I hadn’t seen most of them for more than two decades, but quite a few looked at me and commented: “Hey Gustavo, you haven’t changed!” At first, I took this as a compliment; on second thought I was less enthusiastic. For truth be told, to see a person after 20, 30 or 40 years and to say, “You haven’t changed,” isn’t much of a compliment.
At the biological level, it has been proven that we are all entirely different people from who we were seven years ago. Every cell in our body (with the exception of brain cells and, in women, the ova) completely replace themselves every seven years, proving that the body that serves us today is not the same body that we grew up in nor even the body that we had seven years ago.
We are different people than we were in the past, and not just in the biological sense.
Our jobs might change. Our friends (and perhaps even spouses) are not necessarily the same ones we had in the past. The family grows and expands, though sometimes it contracts. Some are born and others, to our sorrow, pass away. So how can you tell someone they haven’t changed at all? One of the greatest differences between classical Greek culture and Jewish culture lies in the concept of time. The Greeks believed that time was circular, or cyclic. In contrast, Jewish tradition expresses a belief that time is linear while incorporating cyclic elements.
I feel that Rosh Hashanah successfully combines these two perceptions. On the one hand, Rosh Hashanah is a sterling expression of the cyclic nature of time. Every year has 12 months and we note the beginning of the new year. On the other hand, the life of a man exists on a line, and is not cyclic.
We live in a rapidly changing world. We see on a seemingly daily basis the manner in which we read books, meet and communicate with friends and spend our free time change in dramatic and startling fashion.
Yet, every year, we gather together in our synagogues, with the same melodies and the same shofar which has been blown for thousands of years. It seems to me that these days are a kind of refuge from the sea of change, a sea in which we are tossed about and lose control over time.
Five hundred years ago, the son of the farmer, shepherd or shoemaker knew – more or less – what time would bring. For the most part, he knew what he would do most of his days. Today, no such certainty exists. This is because the world, for a child six or 10 years of age, will be very different in 20 years.
A few days ago I heard an interesting interpretation written by Chidushei HaRim (Rabbi Yitzchak Meir Rothenberg Alter) regarding Moses’s stay on Mount Sinai the eve of receiving the Torah.
We know that Moses was on Mount Sinai 40 days when receiving the Tablets for the first time.

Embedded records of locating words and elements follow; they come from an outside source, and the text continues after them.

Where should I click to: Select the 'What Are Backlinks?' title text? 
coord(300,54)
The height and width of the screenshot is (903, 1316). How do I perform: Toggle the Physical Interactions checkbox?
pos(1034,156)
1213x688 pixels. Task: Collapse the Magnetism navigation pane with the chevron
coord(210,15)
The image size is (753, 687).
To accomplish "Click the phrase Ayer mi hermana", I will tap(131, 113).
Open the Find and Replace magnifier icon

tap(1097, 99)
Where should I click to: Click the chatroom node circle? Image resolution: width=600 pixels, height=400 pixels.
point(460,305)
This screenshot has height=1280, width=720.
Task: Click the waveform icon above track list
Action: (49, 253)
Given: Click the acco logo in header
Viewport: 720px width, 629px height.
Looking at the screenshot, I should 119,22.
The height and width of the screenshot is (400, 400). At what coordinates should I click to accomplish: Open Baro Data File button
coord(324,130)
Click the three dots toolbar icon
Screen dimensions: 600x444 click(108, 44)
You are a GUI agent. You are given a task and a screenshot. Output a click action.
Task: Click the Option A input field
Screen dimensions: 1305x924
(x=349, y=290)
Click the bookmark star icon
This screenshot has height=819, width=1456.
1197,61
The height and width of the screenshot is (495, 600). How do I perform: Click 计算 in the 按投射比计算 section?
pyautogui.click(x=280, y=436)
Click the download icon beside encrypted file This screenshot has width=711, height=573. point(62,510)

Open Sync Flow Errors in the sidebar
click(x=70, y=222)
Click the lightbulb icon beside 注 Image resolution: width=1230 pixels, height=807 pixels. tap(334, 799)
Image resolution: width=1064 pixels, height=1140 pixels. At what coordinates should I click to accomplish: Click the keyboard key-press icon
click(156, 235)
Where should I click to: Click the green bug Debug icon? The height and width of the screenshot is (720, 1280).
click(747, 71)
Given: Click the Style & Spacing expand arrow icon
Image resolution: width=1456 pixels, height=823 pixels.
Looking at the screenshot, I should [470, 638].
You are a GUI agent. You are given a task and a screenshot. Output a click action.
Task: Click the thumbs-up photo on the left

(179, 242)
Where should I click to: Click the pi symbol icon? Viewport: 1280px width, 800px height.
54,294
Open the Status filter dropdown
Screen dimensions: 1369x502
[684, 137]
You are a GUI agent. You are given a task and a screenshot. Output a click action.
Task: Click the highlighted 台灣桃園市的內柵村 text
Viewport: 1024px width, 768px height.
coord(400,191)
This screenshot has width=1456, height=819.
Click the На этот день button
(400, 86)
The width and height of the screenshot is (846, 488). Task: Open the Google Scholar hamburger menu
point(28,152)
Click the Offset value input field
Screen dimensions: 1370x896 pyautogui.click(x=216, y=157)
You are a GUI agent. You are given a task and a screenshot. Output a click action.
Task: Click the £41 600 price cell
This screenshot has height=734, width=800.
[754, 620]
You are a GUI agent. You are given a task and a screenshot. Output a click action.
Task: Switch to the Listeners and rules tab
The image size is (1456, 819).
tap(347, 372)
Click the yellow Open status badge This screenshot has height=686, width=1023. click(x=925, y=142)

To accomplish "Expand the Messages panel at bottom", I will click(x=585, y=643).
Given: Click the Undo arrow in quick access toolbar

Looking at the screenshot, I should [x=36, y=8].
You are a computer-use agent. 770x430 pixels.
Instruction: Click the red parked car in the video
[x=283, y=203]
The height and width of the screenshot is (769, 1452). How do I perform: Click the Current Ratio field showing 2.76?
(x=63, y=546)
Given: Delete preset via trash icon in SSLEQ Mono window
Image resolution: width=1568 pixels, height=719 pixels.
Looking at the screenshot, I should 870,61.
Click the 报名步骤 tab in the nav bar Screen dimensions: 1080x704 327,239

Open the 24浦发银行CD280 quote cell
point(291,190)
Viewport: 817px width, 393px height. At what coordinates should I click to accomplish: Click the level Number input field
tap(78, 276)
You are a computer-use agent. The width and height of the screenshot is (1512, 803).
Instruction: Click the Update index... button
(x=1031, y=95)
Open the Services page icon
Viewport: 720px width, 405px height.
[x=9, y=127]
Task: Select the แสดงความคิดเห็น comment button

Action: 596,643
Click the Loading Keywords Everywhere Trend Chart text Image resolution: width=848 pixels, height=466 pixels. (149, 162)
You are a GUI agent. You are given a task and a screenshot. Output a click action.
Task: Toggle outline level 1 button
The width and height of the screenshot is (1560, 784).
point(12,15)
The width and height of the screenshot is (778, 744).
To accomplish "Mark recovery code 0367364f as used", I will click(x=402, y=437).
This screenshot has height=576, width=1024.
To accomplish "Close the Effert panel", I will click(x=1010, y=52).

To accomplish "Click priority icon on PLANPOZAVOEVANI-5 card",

This is clear: He had to learn the Torah, to raise questions and reservations and delve into the subtler points. But why did he do this again the second time, after breaking the first Tablets? The Chidushei HaRim says: “Because he was a new person!” A few weeks had passed since he learned the Torah for the first time – but man changes daily. The Torah that we studied two days ago will never seem to be the same Torah that we will study tomorrow.
Rosh Hashanah greets us every year with a familiar face. We know, more or less, what to expect during the next 10 days in the sanctuary.
If there are changes, they will be minor ones. Nonetheless, we enter these days as new creations, with new challenges, new expectations, new tests and new opportunities.
Because the truth is, even when we say, “Hey, you haven’t changed!” we know that it is only a cliché. We have changed – all of us, without exception.
May we all have a good and blessed year, may we be granted life, the blessing of peace and prosperity, and may we see the fruits of our labor.
With best wishes from all of us at Kehillat Netzach Israel in Ashkelon to you and your congregation.
Shanah Tovah! The author is the rabbi of the Kehillat Netzach Israel Synagogue in Ashkelon.